Parkinson’s disease is a condition affecting the human brain that becomes worse over time. The most common symptoms are tremors, muscle spasms and movements that are much slower than normal; all of which decrease an individual’s quality of life. Although there is currently no cure, the brain structures involved in Parkinson’s disease are known. These are collectively termed the basal ganglia, and are often targeted to treat the symptoms of Parkinson’s disease. For example, electrically stimulating the subthalamic nucleus (STN), one part of the basal ganglia, reduces muscle tremors and stiffness.
Pain is another common symptom in Parkinson’s disease. Patients often report strange burning or stabbing sensations with no obvious physical cause. They are also likely to be more sensitive to painful stimuli and have a lower pain threshold than normal. This suggested that the brain circuits that allow us to perceive and process pain could be somehow involved in Parkinson’s disease. Indeed, stimulating the STN is known to relieve pain in Parkinson’s disease, as well as the muscle symptoms, but exactly how the STN might link up with the brain’s ‘pain network’ remains poorly understood. Pautrat et al. therefore set out to explore the connection between pain networks and the STN, and determine its potential role in Parkinson’s disease.

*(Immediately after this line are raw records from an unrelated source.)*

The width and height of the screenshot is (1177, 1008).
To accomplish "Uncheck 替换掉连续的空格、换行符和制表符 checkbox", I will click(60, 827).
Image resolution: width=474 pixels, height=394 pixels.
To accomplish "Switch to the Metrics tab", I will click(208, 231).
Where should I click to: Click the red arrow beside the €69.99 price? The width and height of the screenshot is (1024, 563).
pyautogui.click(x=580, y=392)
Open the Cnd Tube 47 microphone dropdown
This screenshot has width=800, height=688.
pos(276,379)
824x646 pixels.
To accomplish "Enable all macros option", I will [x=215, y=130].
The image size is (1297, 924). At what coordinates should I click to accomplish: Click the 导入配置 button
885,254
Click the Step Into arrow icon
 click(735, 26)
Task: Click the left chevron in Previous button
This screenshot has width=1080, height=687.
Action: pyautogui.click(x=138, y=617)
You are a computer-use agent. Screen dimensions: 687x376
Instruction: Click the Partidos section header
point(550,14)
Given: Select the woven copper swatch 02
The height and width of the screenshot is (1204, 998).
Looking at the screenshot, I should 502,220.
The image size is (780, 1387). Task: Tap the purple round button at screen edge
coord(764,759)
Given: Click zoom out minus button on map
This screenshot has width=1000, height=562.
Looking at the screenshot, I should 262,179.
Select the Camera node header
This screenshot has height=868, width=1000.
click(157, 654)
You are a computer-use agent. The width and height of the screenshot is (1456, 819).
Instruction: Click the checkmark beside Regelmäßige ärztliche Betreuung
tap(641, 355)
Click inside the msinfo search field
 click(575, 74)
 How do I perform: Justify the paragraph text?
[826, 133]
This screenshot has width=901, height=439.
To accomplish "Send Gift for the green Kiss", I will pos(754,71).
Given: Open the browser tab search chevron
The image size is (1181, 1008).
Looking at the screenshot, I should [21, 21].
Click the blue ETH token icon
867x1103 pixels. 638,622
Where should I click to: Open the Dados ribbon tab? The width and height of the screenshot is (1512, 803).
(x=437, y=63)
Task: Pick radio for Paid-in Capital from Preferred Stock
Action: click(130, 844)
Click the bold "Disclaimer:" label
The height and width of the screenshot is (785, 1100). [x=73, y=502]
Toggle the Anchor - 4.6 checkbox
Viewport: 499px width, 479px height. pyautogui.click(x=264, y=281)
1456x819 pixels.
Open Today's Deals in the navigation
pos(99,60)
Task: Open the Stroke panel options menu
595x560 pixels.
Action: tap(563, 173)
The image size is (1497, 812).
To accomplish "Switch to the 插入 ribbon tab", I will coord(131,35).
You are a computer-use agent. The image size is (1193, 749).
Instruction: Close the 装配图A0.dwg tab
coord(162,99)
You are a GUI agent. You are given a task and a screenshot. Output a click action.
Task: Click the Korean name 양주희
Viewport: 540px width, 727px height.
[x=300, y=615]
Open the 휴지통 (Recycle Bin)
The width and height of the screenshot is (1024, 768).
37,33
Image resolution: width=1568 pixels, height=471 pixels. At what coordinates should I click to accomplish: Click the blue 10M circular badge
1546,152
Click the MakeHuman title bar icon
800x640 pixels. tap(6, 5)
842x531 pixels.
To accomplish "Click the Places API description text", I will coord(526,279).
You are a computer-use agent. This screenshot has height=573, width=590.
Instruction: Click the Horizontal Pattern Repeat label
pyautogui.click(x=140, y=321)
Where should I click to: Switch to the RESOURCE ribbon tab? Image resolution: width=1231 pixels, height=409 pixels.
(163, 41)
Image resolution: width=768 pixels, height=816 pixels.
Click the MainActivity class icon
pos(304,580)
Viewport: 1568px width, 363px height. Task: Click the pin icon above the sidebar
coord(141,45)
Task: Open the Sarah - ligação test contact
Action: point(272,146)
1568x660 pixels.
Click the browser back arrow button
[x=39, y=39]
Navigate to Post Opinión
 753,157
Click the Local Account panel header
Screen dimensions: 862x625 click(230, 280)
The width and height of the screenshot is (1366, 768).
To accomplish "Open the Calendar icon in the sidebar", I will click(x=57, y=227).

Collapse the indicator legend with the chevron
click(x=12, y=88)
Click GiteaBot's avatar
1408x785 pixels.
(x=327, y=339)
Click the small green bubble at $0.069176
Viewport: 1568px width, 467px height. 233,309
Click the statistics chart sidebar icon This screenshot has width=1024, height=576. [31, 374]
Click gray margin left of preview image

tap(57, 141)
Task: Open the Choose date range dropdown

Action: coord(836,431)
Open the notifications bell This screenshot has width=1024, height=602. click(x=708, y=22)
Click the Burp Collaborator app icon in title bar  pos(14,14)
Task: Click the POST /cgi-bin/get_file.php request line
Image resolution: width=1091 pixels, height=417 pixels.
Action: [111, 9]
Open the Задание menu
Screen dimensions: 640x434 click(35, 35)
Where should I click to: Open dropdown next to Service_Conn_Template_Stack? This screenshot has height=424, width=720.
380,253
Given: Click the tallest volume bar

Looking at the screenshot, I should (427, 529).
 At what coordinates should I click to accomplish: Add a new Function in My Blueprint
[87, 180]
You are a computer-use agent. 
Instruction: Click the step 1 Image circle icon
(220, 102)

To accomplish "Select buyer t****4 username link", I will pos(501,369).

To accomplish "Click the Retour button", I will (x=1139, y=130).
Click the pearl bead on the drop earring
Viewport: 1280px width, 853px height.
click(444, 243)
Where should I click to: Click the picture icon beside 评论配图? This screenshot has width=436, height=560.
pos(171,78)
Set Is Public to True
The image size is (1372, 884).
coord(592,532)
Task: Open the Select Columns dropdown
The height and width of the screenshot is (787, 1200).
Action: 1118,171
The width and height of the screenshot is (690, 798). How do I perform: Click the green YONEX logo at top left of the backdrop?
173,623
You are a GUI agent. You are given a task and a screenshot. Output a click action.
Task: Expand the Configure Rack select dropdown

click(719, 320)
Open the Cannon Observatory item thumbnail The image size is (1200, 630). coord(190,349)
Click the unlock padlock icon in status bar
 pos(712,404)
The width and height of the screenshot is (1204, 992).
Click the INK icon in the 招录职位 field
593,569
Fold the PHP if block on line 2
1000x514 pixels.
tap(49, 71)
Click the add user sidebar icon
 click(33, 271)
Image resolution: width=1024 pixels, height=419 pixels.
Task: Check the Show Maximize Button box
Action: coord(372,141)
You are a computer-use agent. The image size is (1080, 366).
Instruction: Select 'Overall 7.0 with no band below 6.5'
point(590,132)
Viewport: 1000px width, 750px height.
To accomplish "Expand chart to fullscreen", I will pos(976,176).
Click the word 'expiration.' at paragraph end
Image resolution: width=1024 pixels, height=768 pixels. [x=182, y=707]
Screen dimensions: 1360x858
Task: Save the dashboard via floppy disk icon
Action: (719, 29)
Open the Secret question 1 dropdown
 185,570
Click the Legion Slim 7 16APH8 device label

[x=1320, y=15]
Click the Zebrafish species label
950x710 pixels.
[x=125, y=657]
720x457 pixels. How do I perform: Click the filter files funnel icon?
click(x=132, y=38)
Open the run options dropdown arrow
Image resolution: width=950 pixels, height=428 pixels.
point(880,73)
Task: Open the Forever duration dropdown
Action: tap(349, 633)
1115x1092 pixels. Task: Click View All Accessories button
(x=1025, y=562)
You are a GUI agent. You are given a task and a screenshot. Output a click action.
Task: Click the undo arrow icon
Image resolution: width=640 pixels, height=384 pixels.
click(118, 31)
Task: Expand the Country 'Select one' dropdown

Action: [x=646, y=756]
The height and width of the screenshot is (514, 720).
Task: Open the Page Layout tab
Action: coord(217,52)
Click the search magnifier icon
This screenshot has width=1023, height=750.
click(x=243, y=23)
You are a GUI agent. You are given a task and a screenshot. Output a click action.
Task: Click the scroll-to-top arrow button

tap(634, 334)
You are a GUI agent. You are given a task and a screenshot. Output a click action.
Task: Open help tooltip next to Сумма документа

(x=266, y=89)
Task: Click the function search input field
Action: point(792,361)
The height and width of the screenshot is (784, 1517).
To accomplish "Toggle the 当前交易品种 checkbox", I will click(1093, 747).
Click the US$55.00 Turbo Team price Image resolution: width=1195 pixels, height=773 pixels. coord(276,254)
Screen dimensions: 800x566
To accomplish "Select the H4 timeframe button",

First, the electrical activity of nerve cells in the STN of rats was measured, which revealed that these cells do respond to mildly painful sensations. Experiments using dyes to label cells in both the STN and brain structures known to transmit painful signals showed that the STN was indeed directly linked to the brain’s pain network. Moreover, rats with a STN that did not work properly also responded abnormally to painful stimuli, confirming that the STN did indeed influence their perception of pain. Finally, Pautrat et al. repeated their measurements of electrical activity in the STN, this time using rats that lacked the same group of nerve cells affected in the basal ganglia of patients with Parkinson’s disease. Such rats are commonly used to model the disease in laboratory experiments. In these rats, the STN cells responded very strongly to painful stimuli, suggesting that problems with the STN could be causing some of the pain symptoms in Parkinson’s disease.
This work reveals a new role for the STN in controlling responses to pain, both in health and disease. Pautrat et al. hope that their results will inspire research into more effective treatments of nerve pain in both Parkinson’s disease and other neurodegenerative conditions.